Stuttering in adolescents linked to increased risk of Type 2 Diabetes
Stuttering is a medical condition that requires careful risk stratification and mitigation of concomitant diabetes risk factors. In a recent study, researches have found adolescent stuttering is linked with an increased risk for early-onset of type 2 diabetes, especially in men. The research has been published in the Journal of Clinical Endocrinology and Metabolism on January 15, 2021.

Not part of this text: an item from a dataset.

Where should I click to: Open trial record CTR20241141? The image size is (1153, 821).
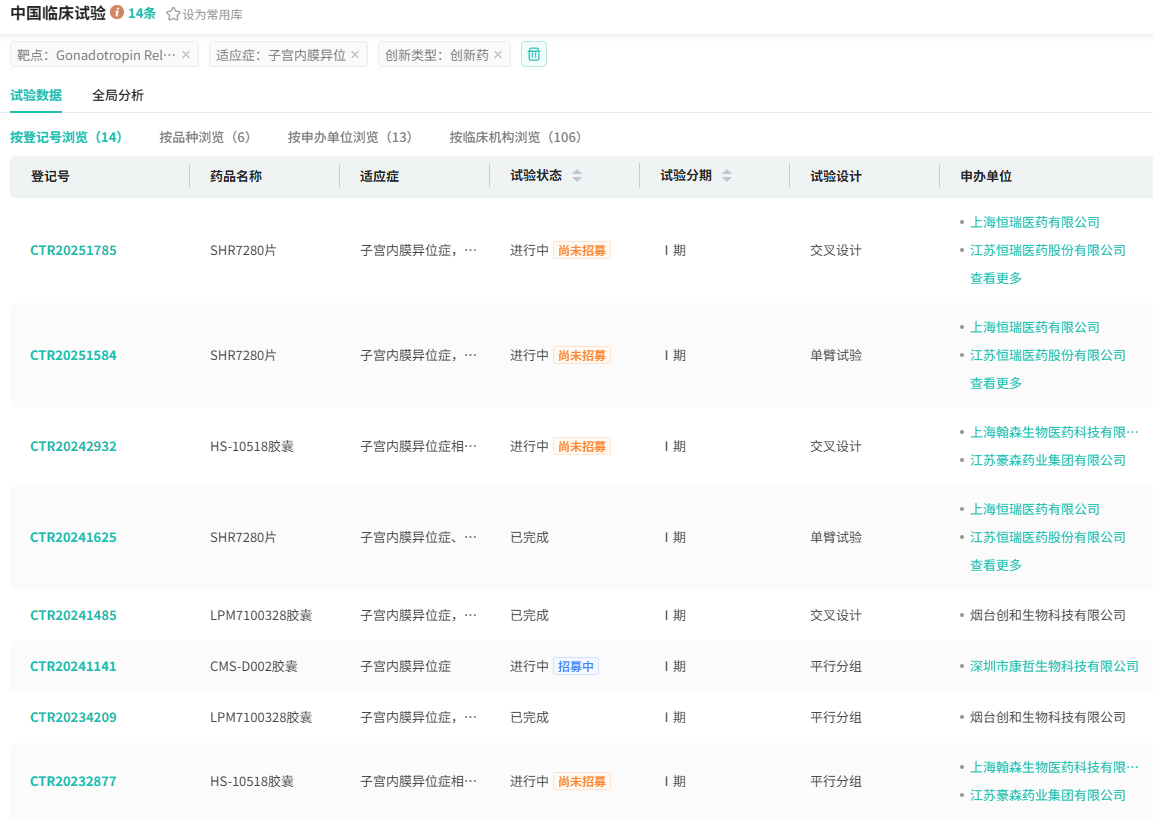tap(73, 667)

Dr Avishai M. Tsur, MD, of the Israeli Defense Forces Medical Corps, Israel, and colleagues conducted a nationwide population-based study to investigate the association between stuttering in adolescence and incident type 2 diabetes in young adulthood. Upon evaluation, they found that those who stuttered had a 30% greater risk for developing type 2 diabetes overall and more than double the risk for developing type 2 diabetes before the age of 40 years, compared with those who didn't stutter.
The authors noted that this association may be due to social anxiety that causes chronic stress and increased secretion of cortisol thus, increasing the risk for type 2 diabetes independently from obesity. They also addressed the link between dysregulation of brain dopamine metabolism with stuttering and onset of type 2 diabetes.
It was a nationwide population-based study that included a total of 1,224,494 males and 889,311 females for military service eligibility in Israel at ages 16-20 years from 1980 through 2013. Among them, researchers identified about 4443 men and 503 women with stuttering. They used the Israeli National Diabetes Registry to determine the diabetes status of each individual. They used regression models adjusted for socioeconomic variables, cognitive performance, coexisting morbidities, and adolescent BMI to assess the relationship between stuttering and incidence of diabetes.
Key findings of the study were:
• The researchers noted that among men, incident cases of type 2 diabetes developed in 3.6% with stuttering versus 2.1% without stuttering (adjusted odds ratio 1.3).
• They also noted that the association persisted when unaffected brothers of men with stuttering were used as the reference group (adjusted OR=1.5) or when the analysis included only adolescents with unimpaired health at baseline (adjusted OR=1.4).
• They reported that the association was stronger in later birth cohorts with an adjusted OR of 2.4 (1.4-4.1) for cases of type 2 diabetes before age 40.
• In females, they noted that the incident type 2 diabetes occurred in 1.4% with and 1.1% without stuttering during the study period. The difference was not significant, with an adjusted OR of 1.03.
The authors concluded, "Adolescent stuttering is associated with an increased risk for early-onset type 2 diabetes among men".